• [Records provided]
** begin **

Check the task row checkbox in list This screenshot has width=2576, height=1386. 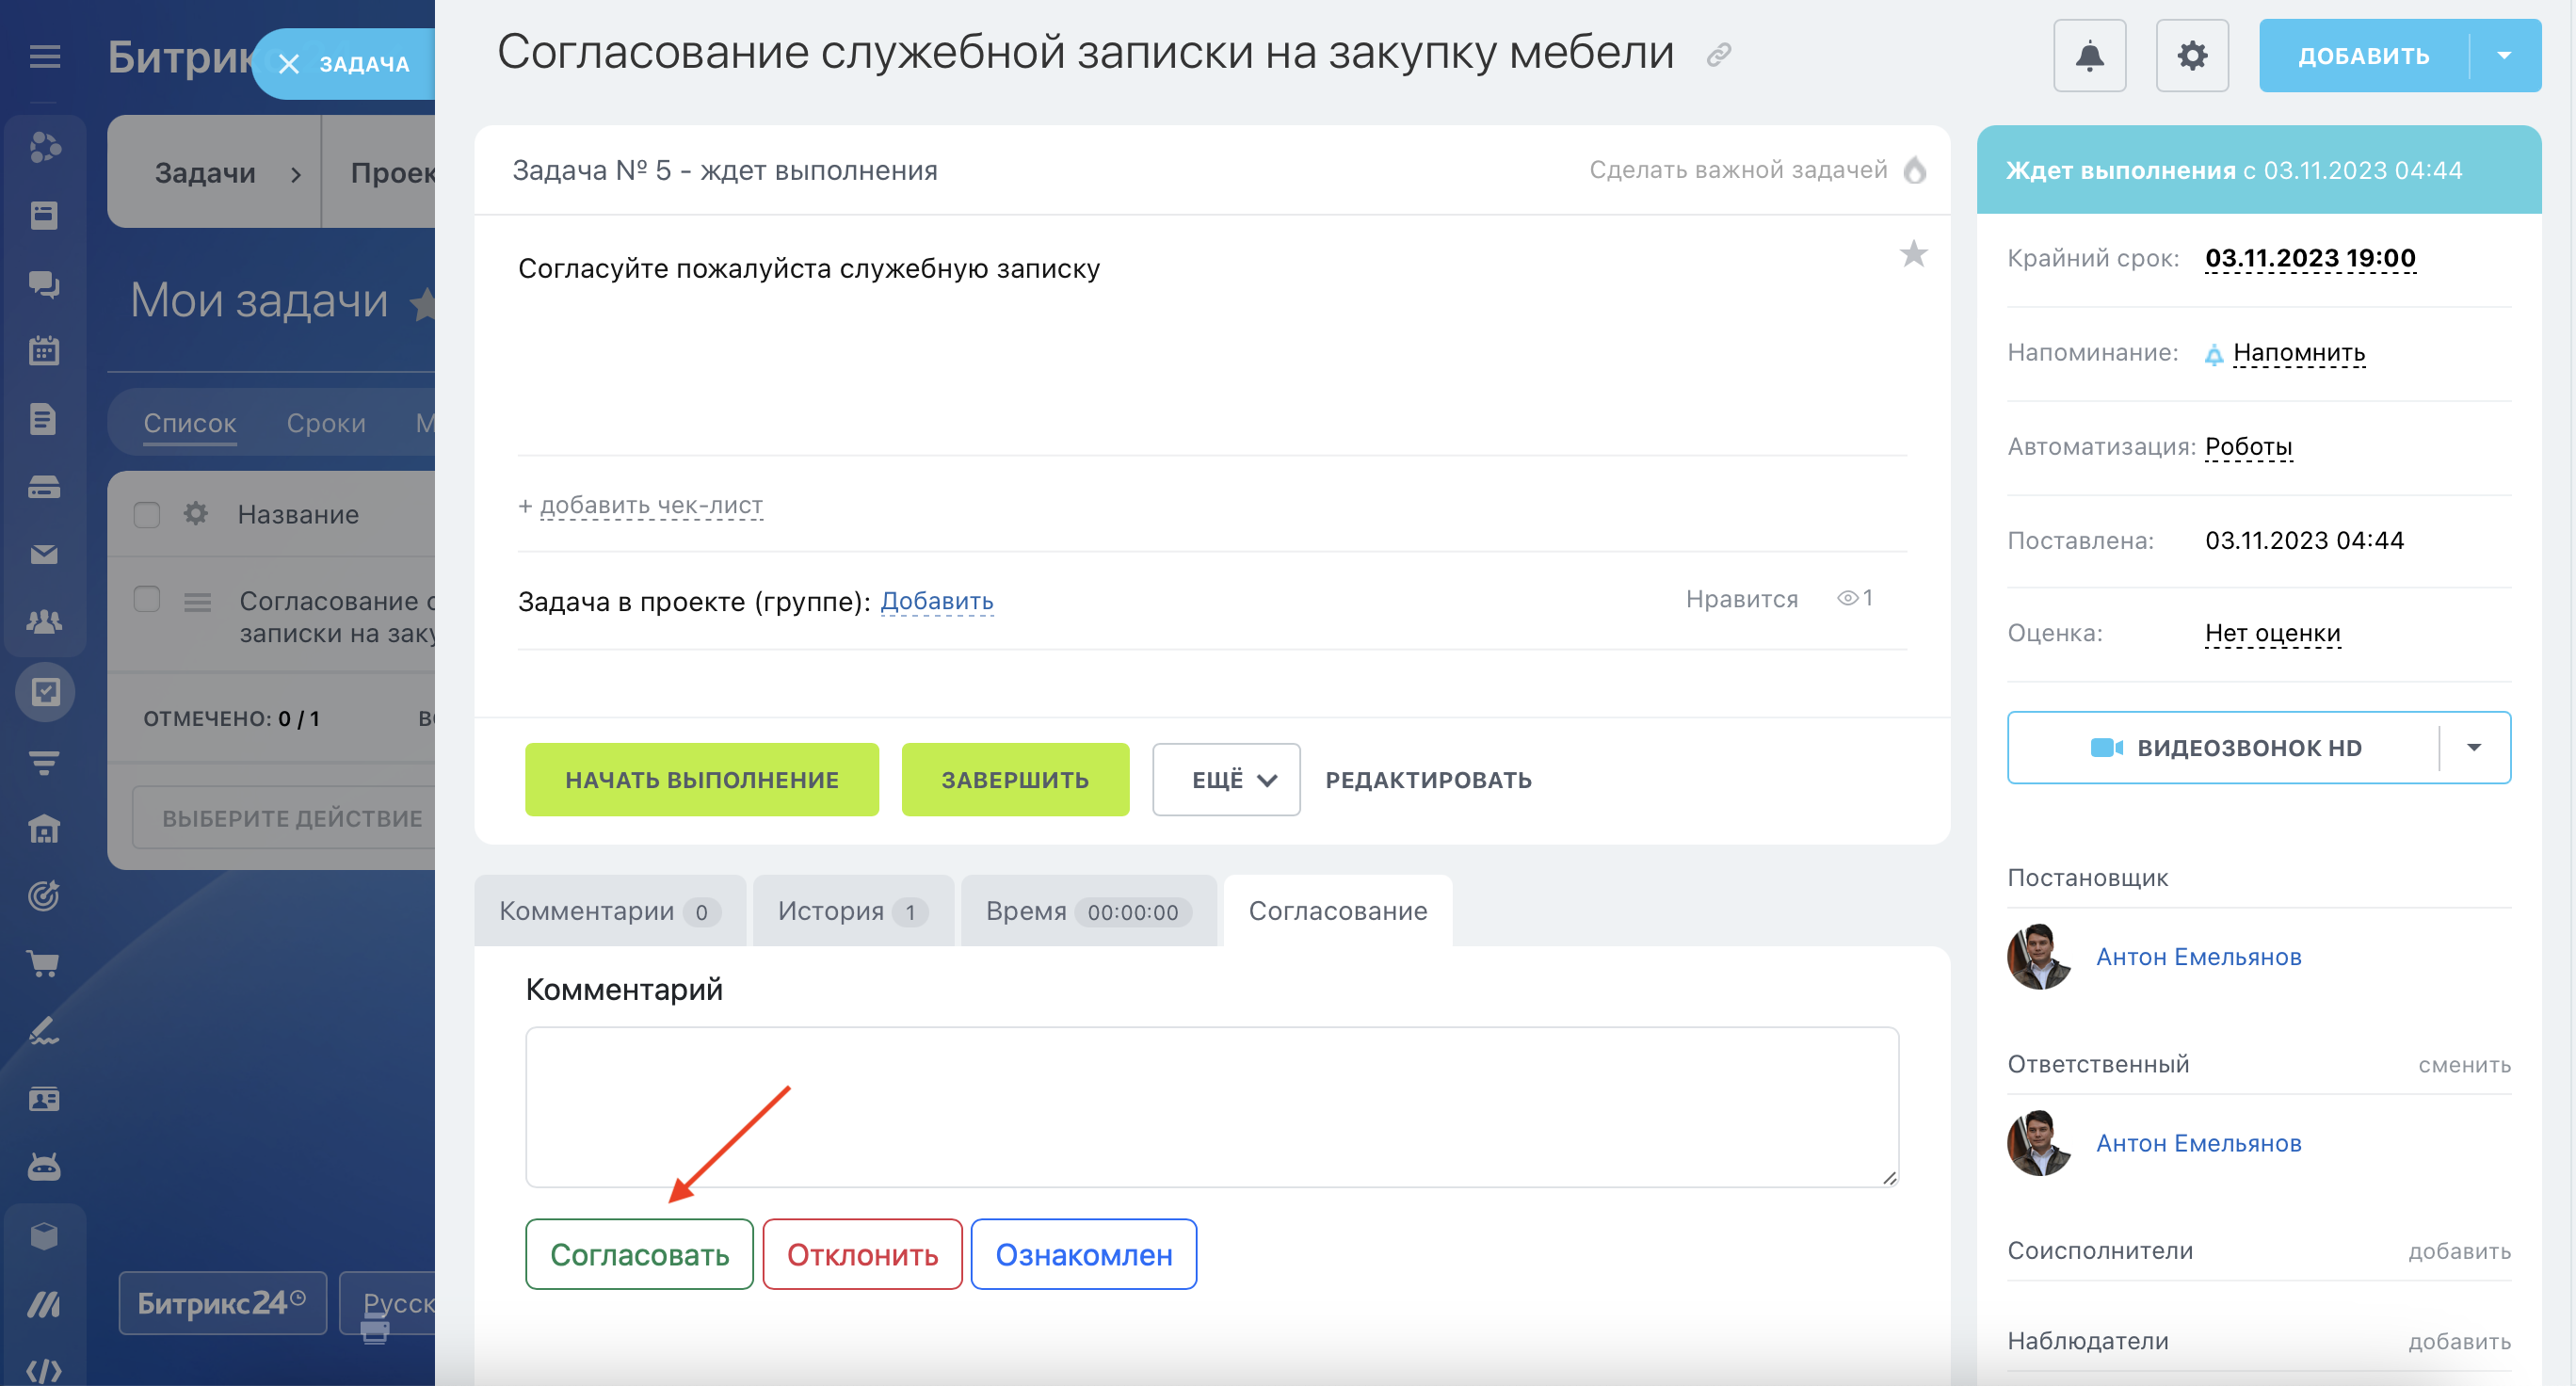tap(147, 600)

** end **
** begin **

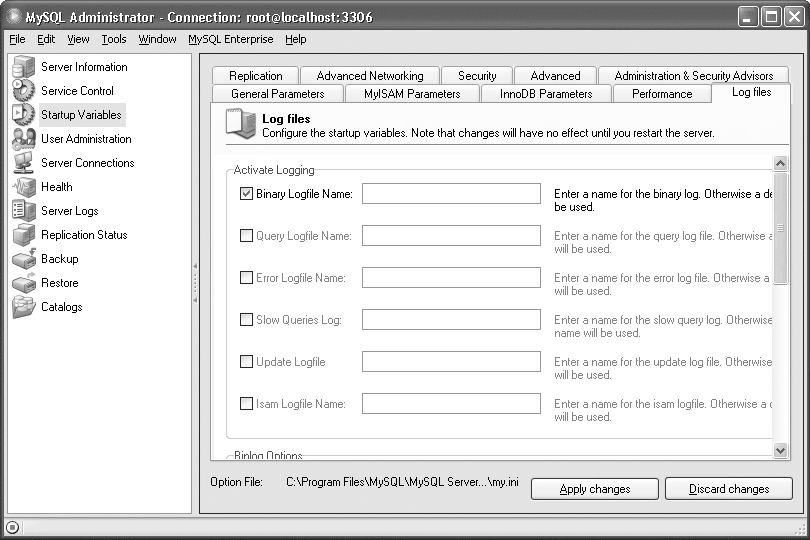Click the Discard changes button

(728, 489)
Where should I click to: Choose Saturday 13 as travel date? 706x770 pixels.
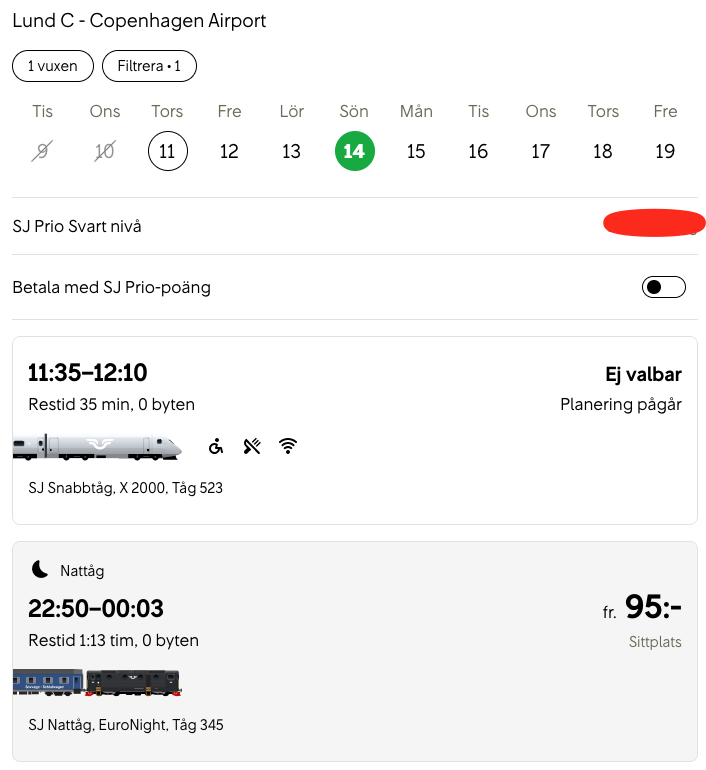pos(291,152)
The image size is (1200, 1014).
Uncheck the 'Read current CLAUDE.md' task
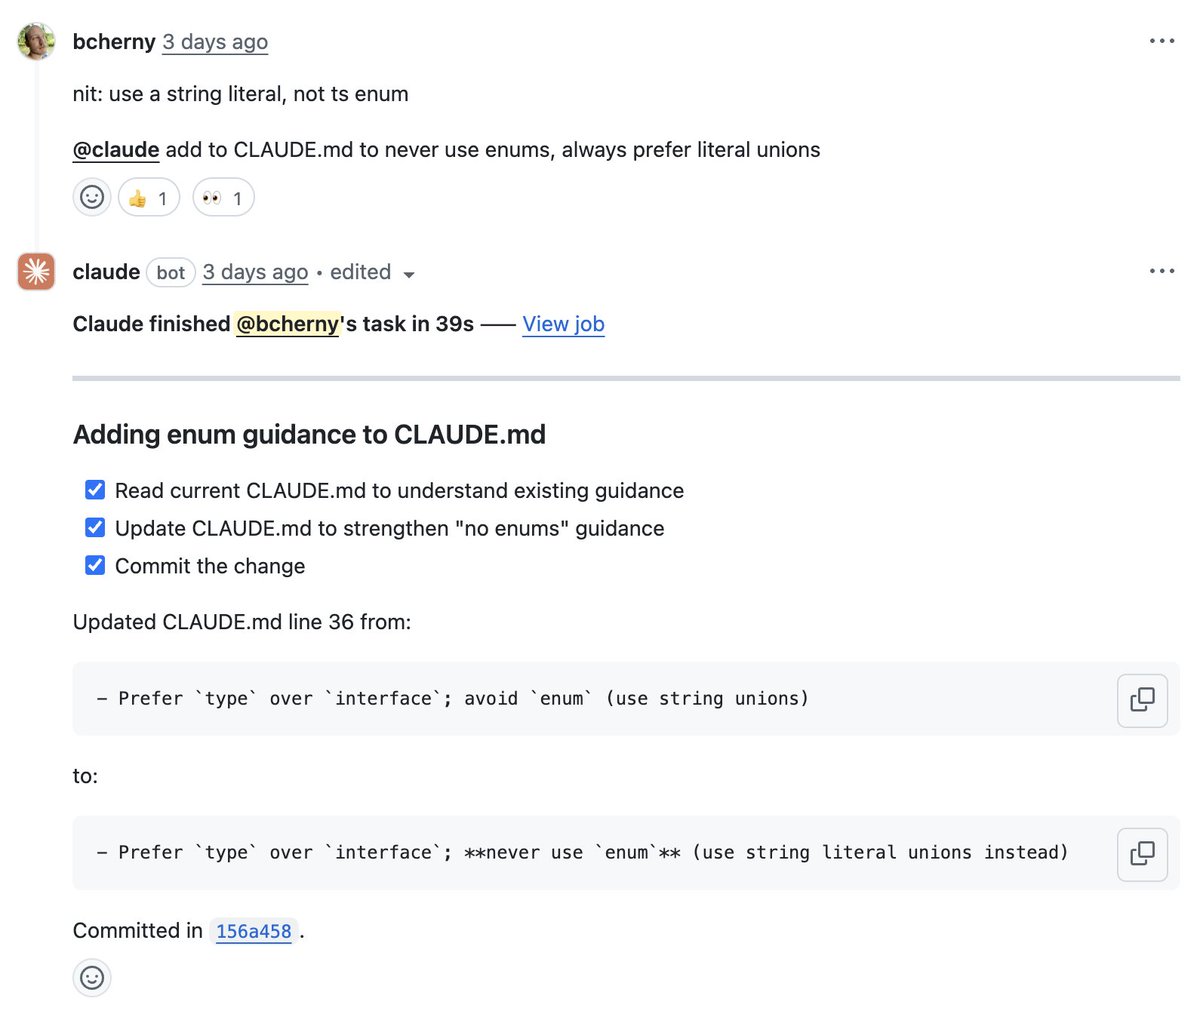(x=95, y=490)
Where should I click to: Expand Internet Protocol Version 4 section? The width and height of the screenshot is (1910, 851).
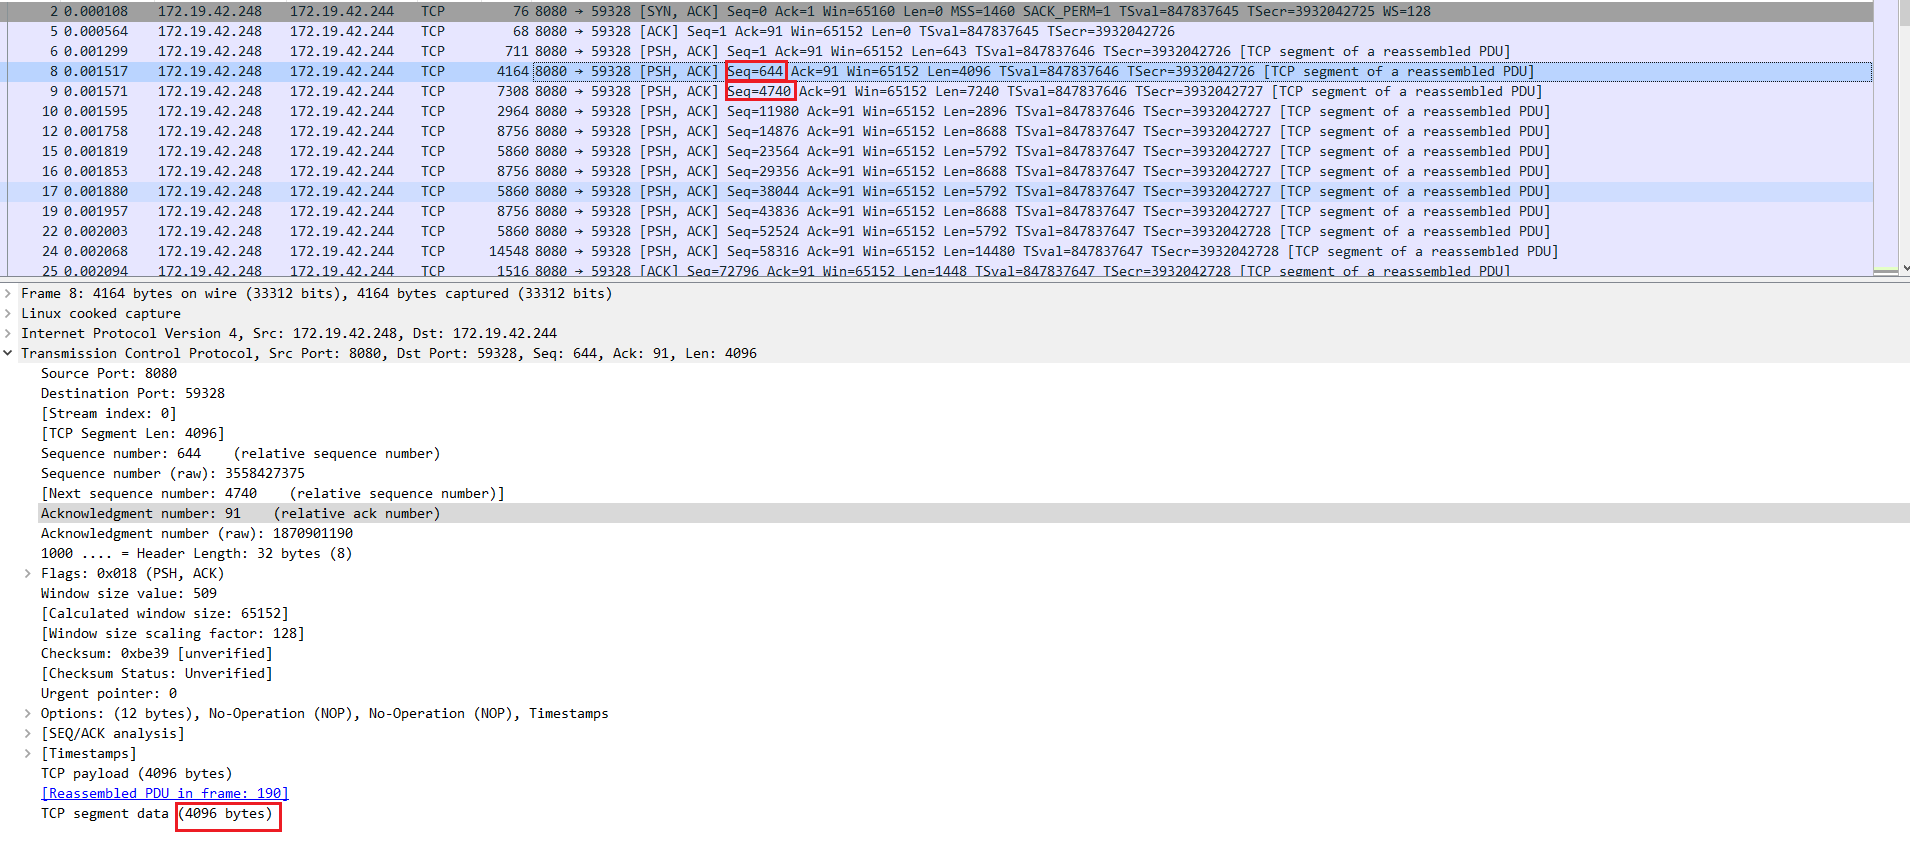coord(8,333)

** end **

• [Exercise brief]
Render the lines from the one containing "Where should I click to: Expand" through the one containing "coord(8,333)", inclusive, as a two-column CSV with the headers instruction and answer. Put the wording and its answer each in one quoted field with line breaks turned into spaces, and leave the pictures out.

• [Task output]
instruction,answer
"Where should I click to: Expand Internet Protocol Version 4 section? The width and height of the screenshot is (1910, 851).","coord(8,333)"